Traverse City News and Events

City Commissioners To Talk Eighth Street, Senior Center

By Beth Milligan | July 6, 2019

Traverse City commissioners Monday will discuss splitting costs with property owners for a number of special improvements to Eighth Street as part of the corridor reconstruction. They will also discuss hiring an architectural firm to provide design drawings and cost estimates for the construction of a new Traverse City Senior Center.

City staff have been meeting with Eighth Street property owners and members of the North Boardman Lake District about entering into a special improvement district (SID) to help pay for streetscape improvements. In an SID, property owners and the city agree to split costs for enhancements like trees, benches, lighting, and bike racks, with at least 50 percent of the affected property owners required to support the proposal in order for city commissioners to consider it. If an SID is approved, it applies to all affected property owners – whether they support the project or not – with payments typically spread out over a number of years on owners’ property tax bills. Property owners have helped pay for streetscape upgrades during the West Front Street and Lake Avenue reconstruction projects through SIDs, as two recent examples.

A first draft of the Eighth Street SID came to $396,000, with the owners’ half totaling $198,000. That proposal includes repaving Railroad Avenue south of Eighth Street and installing light poles and fixtures along the road, as well as covering landscaping and irrigation, 14 benches, 18 planter pots, 14 trash receptacles, and eight bike racks throughout the corridor. Steve Nance, president of the North Boardman Lake District, said the group worked with staff to help scale that initial proposal back, eventually getting the price tag down to $161,500 – or $80,750 for the owners’ half.

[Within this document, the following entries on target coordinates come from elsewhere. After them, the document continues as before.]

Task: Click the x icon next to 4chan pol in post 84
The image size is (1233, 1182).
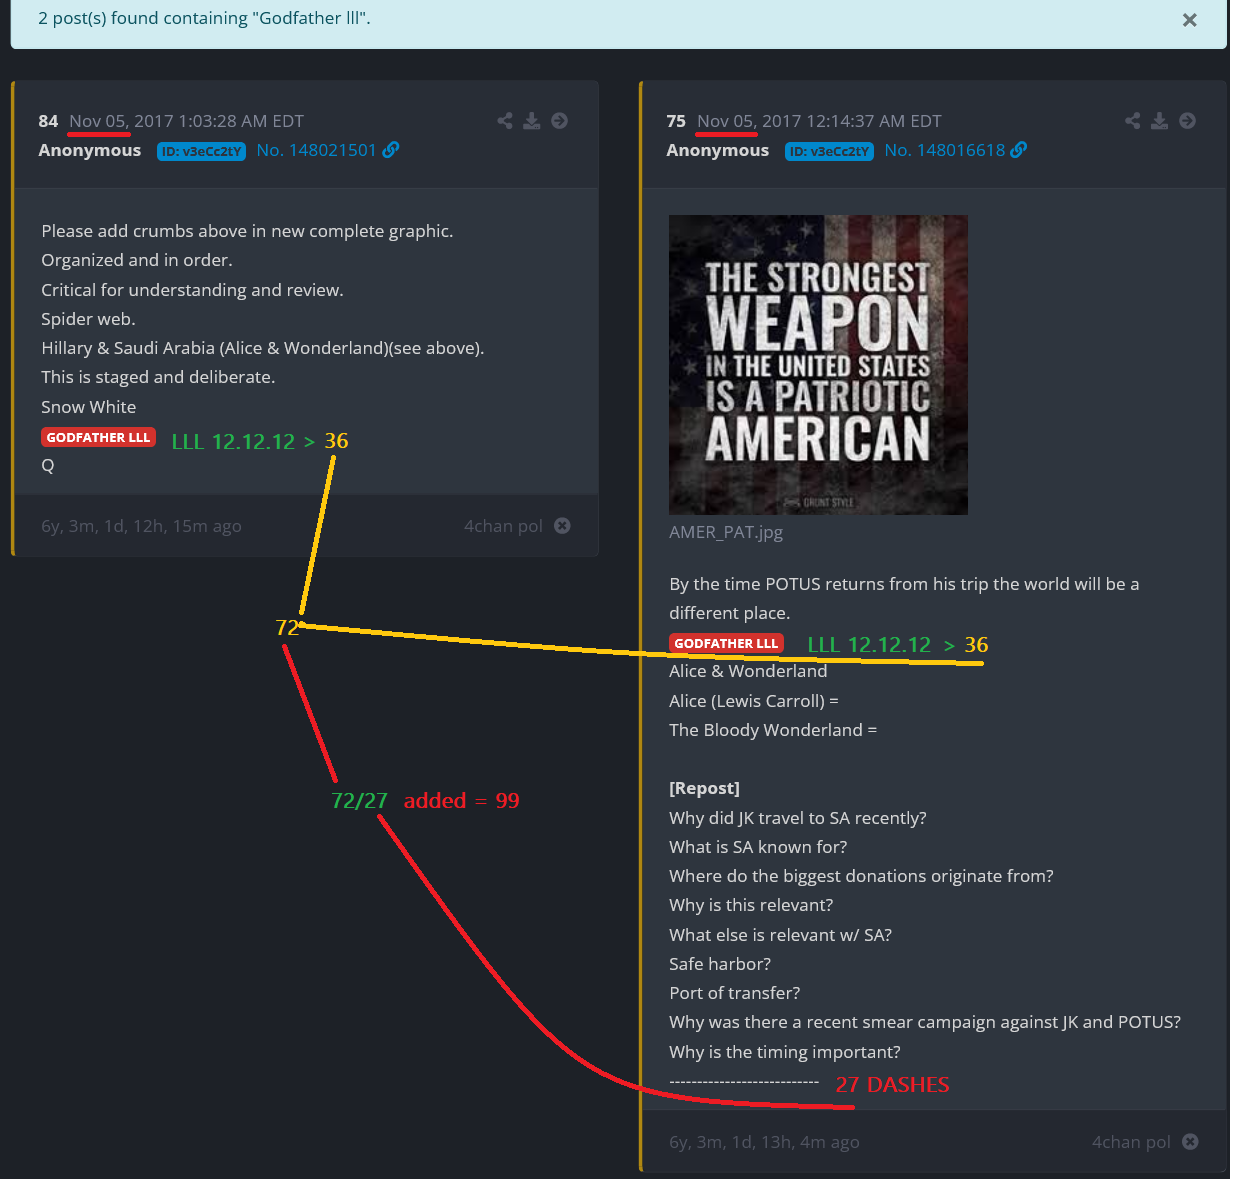Action: click(x=563, y=526)
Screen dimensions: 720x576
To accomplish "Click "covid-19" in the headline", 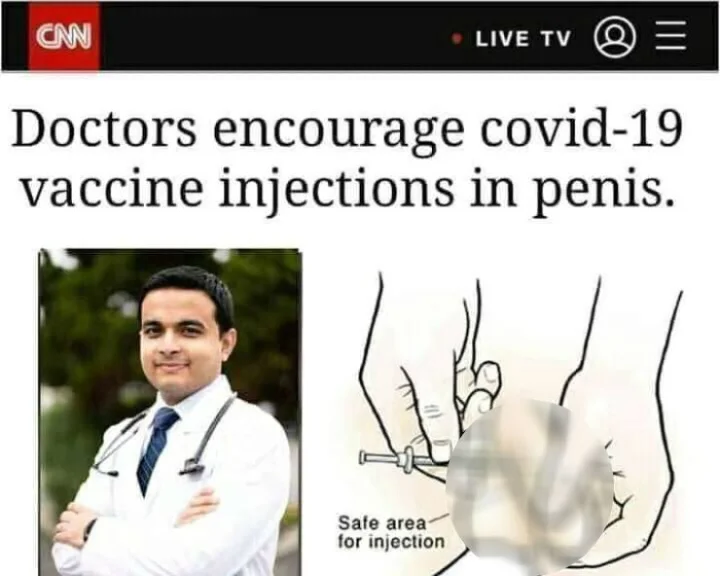I will 581,127.
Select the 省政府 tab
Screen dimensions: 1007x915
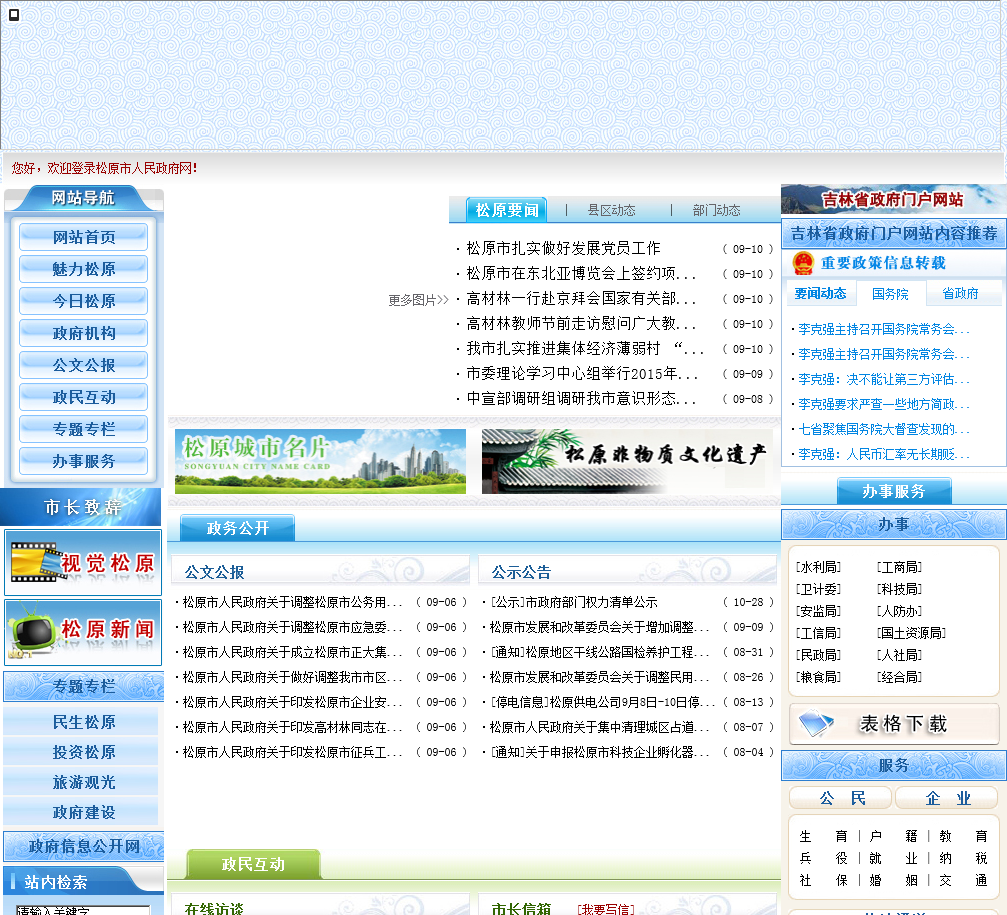[960, 294]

“The group was able to say, ‘We can actually cut some of the expenses down by reducing the number of benches and receptacles and so forth,’” says Nance. “So it was a little give-and-take to reduce costs.”

The newest version of the proposal would pay for 40 new trees along Eighth Street ($35,400), other new bushes and plantings ($9,600), an irrigation system ($68,500), and streetscape improvements including four benches, four bike racks, four trash receptacles, and planter pots with water reservoirs ($48,000 total). The Railroad Avenue improvements have been eliminated from the plan. The amount each owner would pay depends on their street frontage along Eighth Street; according to City Engineer Tim Lodge; the average assessment would be $1,090, or approximately $140 per year for 10 years, including interest. The smallest assessment would be $150, while the largest property owner would pay $6,990.

Both Lodge and Nance indicate that property owners seem supportive of the new proposal. “I think the property owners are feeling like that was a reasonable change to get the prices down,” says Nance. “We still have a lot of folks to talk to, so I don’t know if everyone will agree, but having experienced SIDs a number of times myself, I’ve always found the value of them. It improves property values well beyond the scope of the actual expenses over a period of time.”

A memo from Lodge also notes that the city will consider extending its banner program to the Eighth Street corridor, use salvaged red bricks in areas to reduce costs, use a darker gray color on the cycle track, and consider installing a drinking fountain near the Railroad and Eighth intersection at the request of owners. “We’re trying to make the corridor really top-notch…it’s going to be someplace people will want to bike and walk and congregate, so cool things like a drinking fountain just make sense,” says Nance. Because commissioners will be in a study session Monday, they won’t take action on the potential SID; staff instead will give an update on the proposal and hear commission input before moving forward with the formal process of collecting signatures from property owners.

Commissioners Monday will also receive a staff update on the potential hiring of an architectural firm to create a design and estimate for a new Traverse City Senior Center. Long-gestating plans to replace the deteriorating waterfront facility on East Front Street are poised to move forward, with a new build recommended as the preferred option instead of trying to renovate the existing building, which was built in 1969 and is out-of-date with modern code regulations.

The city used a public request-for-proposals (RFP) process to solicit bids from interested architectural firms and received five responses. Through a bid review and interview process, the field was winnowed down to Cornwell Architects – which bid $201,045 – and Environment Architects, which bid $198,263. Staff are checking references for both firms and – after hearing from commissioners Monday – will come back with a recommended finalist to hire at the commission’s July 15 meeting. That recommendation will also go to Grand Traverse County commissioners for their approval; while Traverse City owns the Senior Center property, the county operates the facility as part of the Grand Traverse County Senior Center Network.